When it came time for Copperleaf to move offices, for example, it didn’t merely look at the price per square foot of various locations. It calculated everything from the distance all employees would have to travel, to the environmental integrity of the building, to how the new location would affect Copperleaf’s future ability to recruit.

Take all of those inputs, quantify them and weight them by the number and percentage of people they affect, and you start to piece together a value framework that allows a company to make strategic decisions that will benefit them over time.

“We try to put everything on a common economic scale or rationalized scale so that in the end, you can value everything together. That’s our most important thing: get everything on a similar scale so that you can compare an apple to an orange, and have it make sense,” Hess said.

From its new East Vancouver location at 2920 Virtual Way – the right location for the company, according to its software – Copperleaf helps its 25 clients make decisions around how to invest what amounts to $300 billion in capital.

Those clients include BC Hydro, Ontario’s Hydro One, the Tennessee Valley Authority and Landsvirkjun – Iceland’s national power company.
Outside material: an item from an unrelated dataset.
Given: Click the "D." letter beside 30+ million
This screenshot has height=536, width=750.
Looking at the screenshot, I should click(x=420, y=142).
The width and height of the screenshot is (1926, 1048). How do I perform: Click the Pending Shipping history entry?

The B.C. government announced earlier this year that it too will begin using Copperleaf’s C55 software to inform its future investment decisions around information technology.
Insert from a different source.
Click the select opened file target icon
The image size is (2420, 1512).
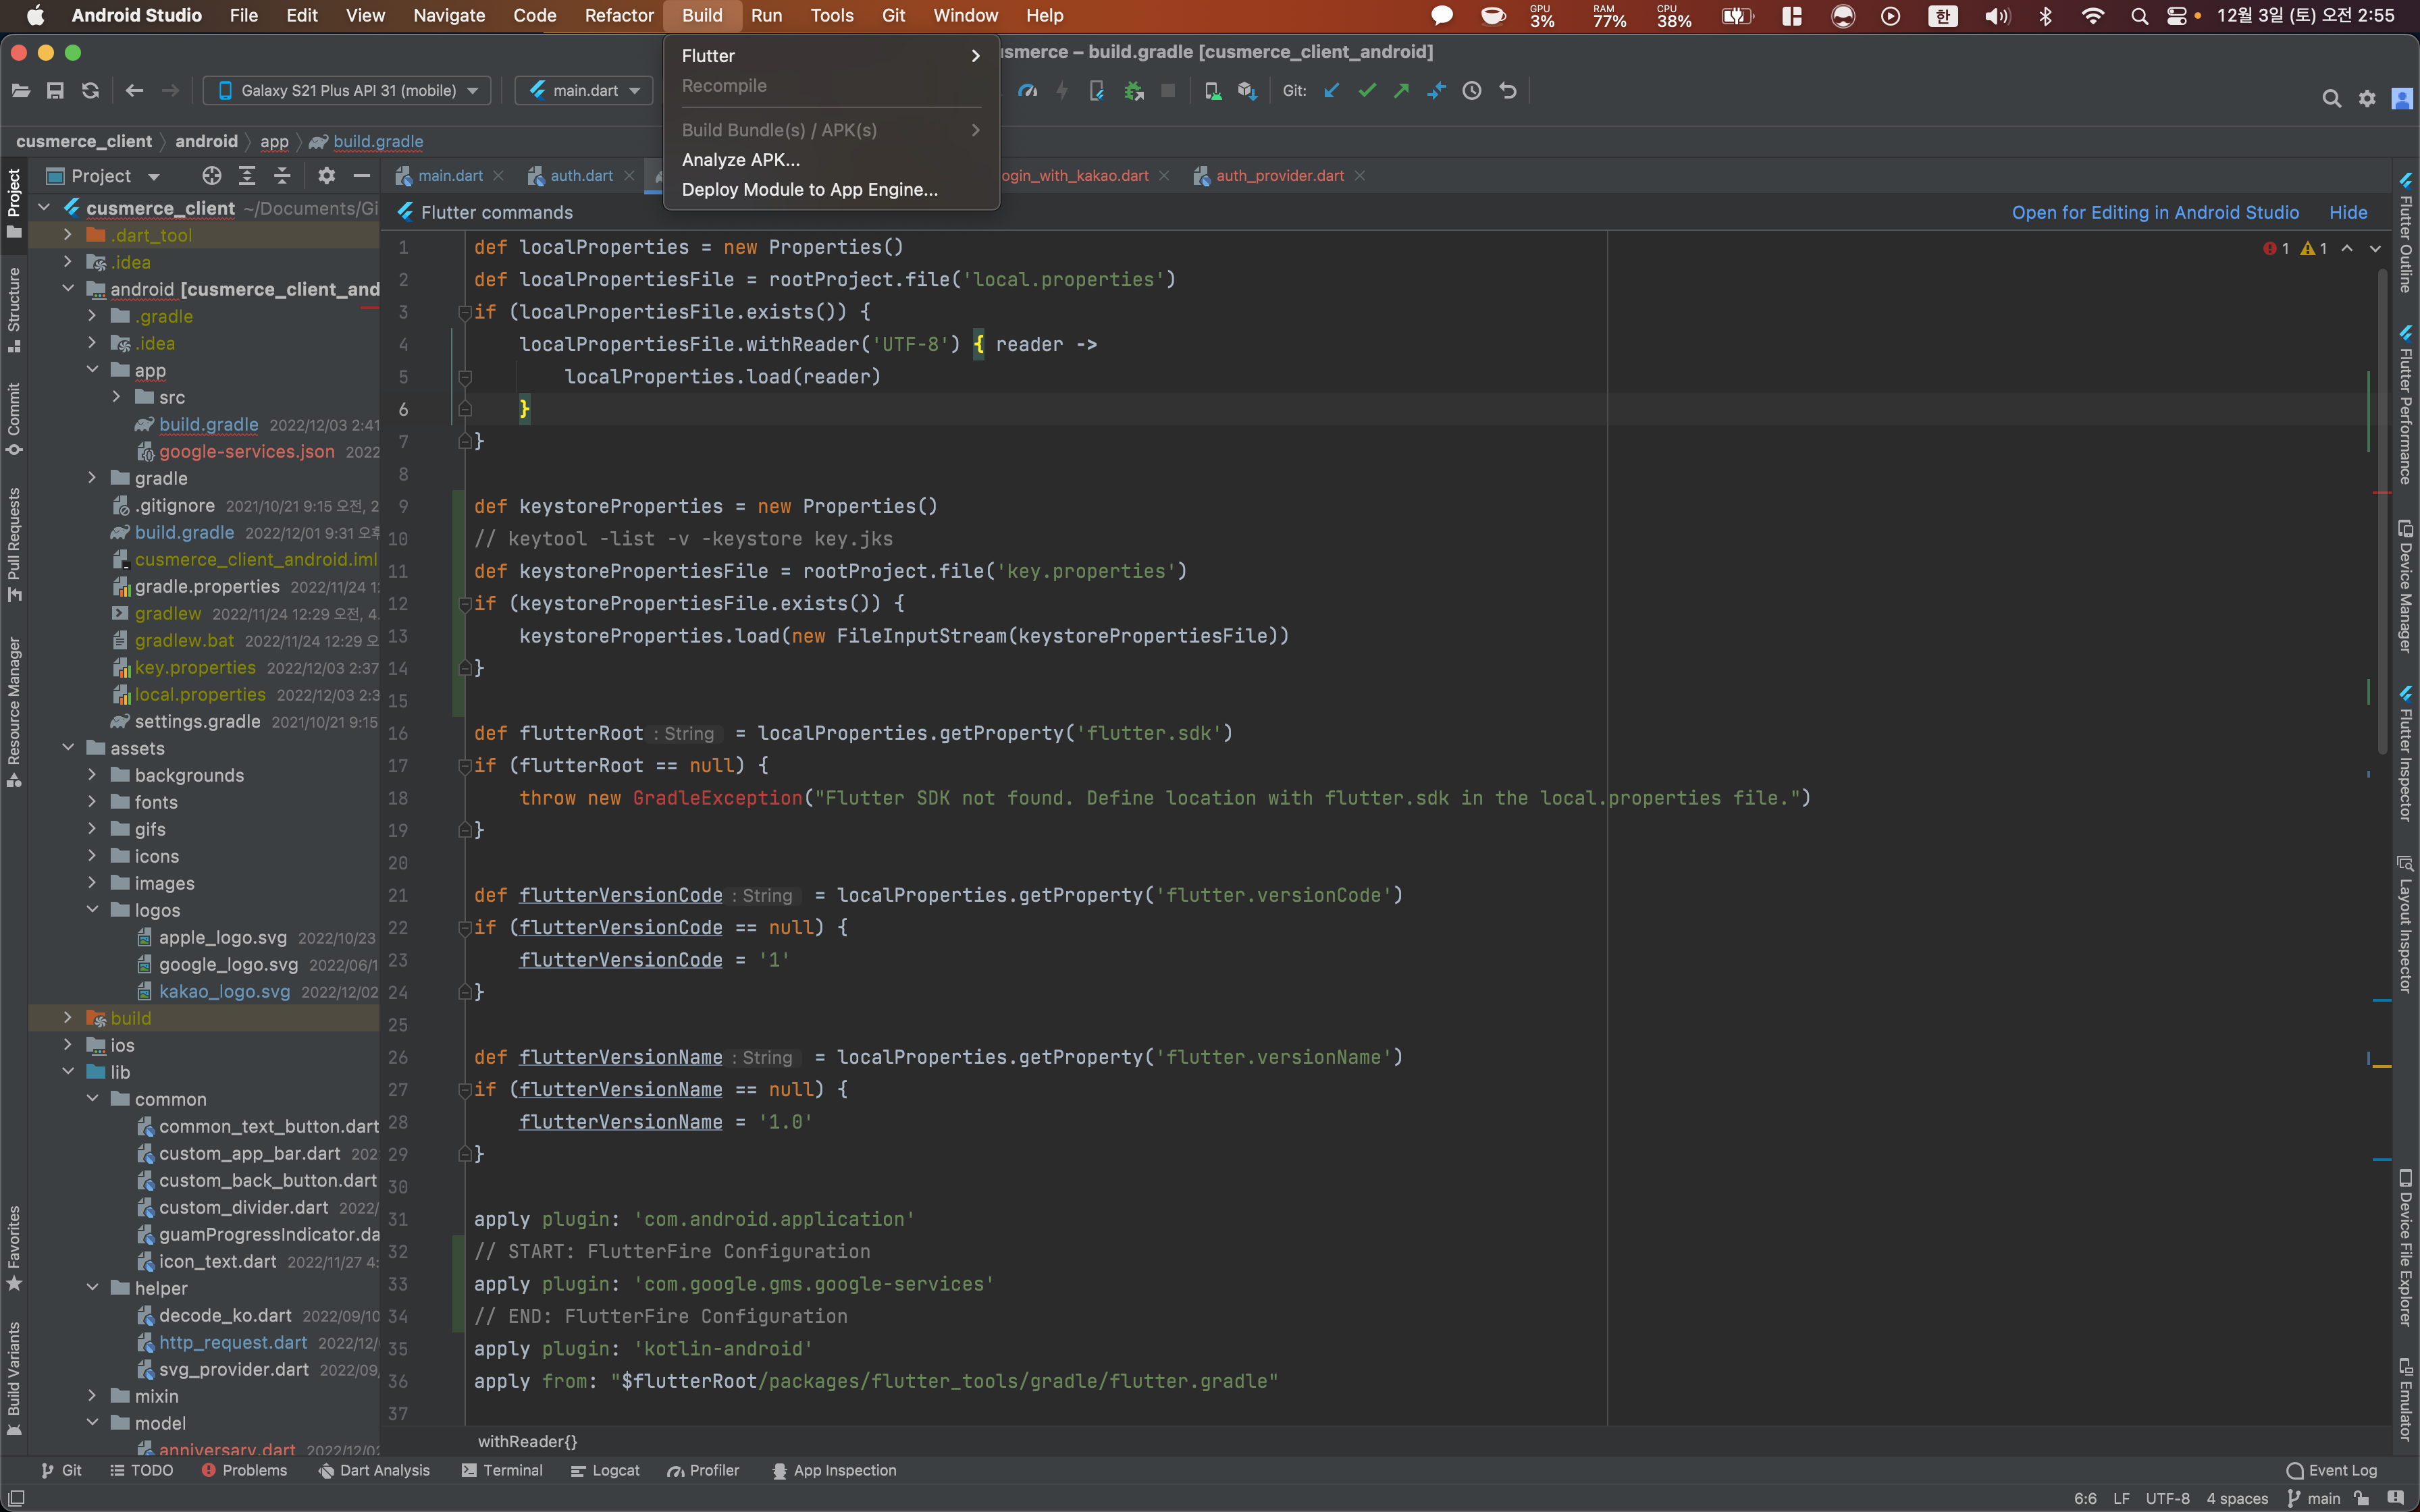[x=211, y=176]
“We have a lot of different systems that are old legacy systems, you have new systems and you have multiple databases, and the challenge is: how do we make this all work together,” said Amrik Virk, B.C.’s minister of innovation and technology.
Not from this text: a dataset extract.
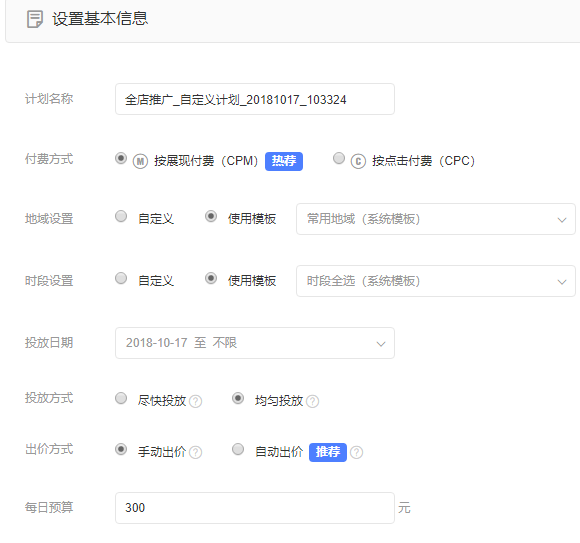580x543 pixels.
Task: Click the document icon beside 设置基本信息
Action: point(35,19)
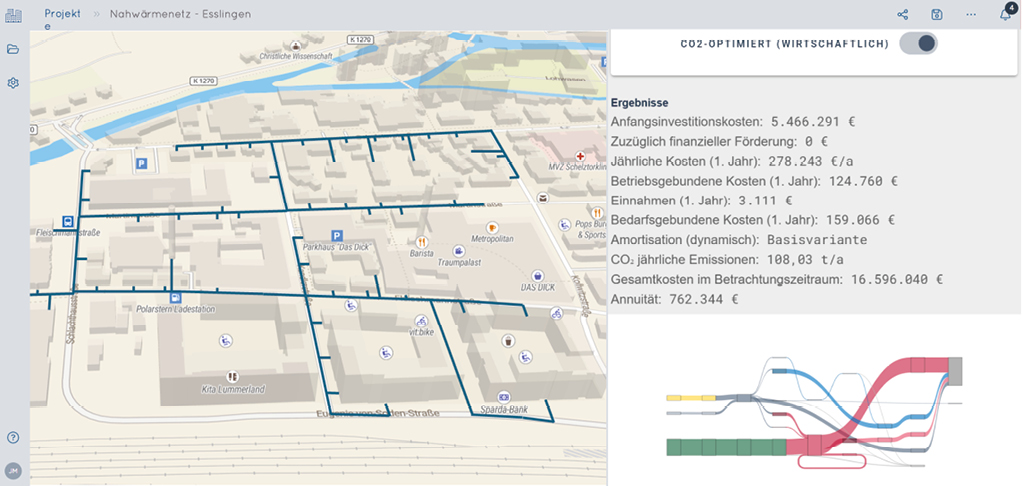Expand the three-dot more options menu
Once the technology goes live in October, Virk says it will help the government make around $430 million in IT investment decisions across ministries.

“When you’re making decisions at that level, with systems that are going to be around for multiple, multiple years, I think you’ve got to get it right,” he added.

With only two clients in B.C., Copperleaf focuses primarily on attracting new clients elsewhere in the world, with an emphasis on those in the energy, water and government sectors.

According to Hess, the company likely owns around 10% of the global market for decision analytics. In terms of an enterprise solution to capital investment problems, Copperleaf is just one of a few.

Last year, Copperleaf generated more than $10.5 million in revenue; a 289% leap from the $2.7 million it generated in 2011. This year, Hess expects company revenue at between $16 million and $20 million.

“I think that by all measures Copperleaf is one of those understated, but really, really important stories,” said Bill Tam, president and CEO of the BC Technology Industry Association (BCTIA). “They are now one of the largest suppliers of asset management platforms.”

In June, Copperleaf received the BCTIA’s Emerging Company of the Year award. Last year, it was ranked one of Canada’s Fastest-Growing Software Companies by Canadian Business and Profit, and Hess says the company is just getting started.

Copperleaf now employs 85 employees, and has a five-person team in Europe. Its own upcoming investment decisions will be around developing products that enhance its C55 software, and ensuring the company has the people to support existing and new clients.

“If you want a really serious system, something that really is going to solve your problem and you want it at that enterprise level, I think we’re the go-to company,” she said. “I think we have the market-leading solution.”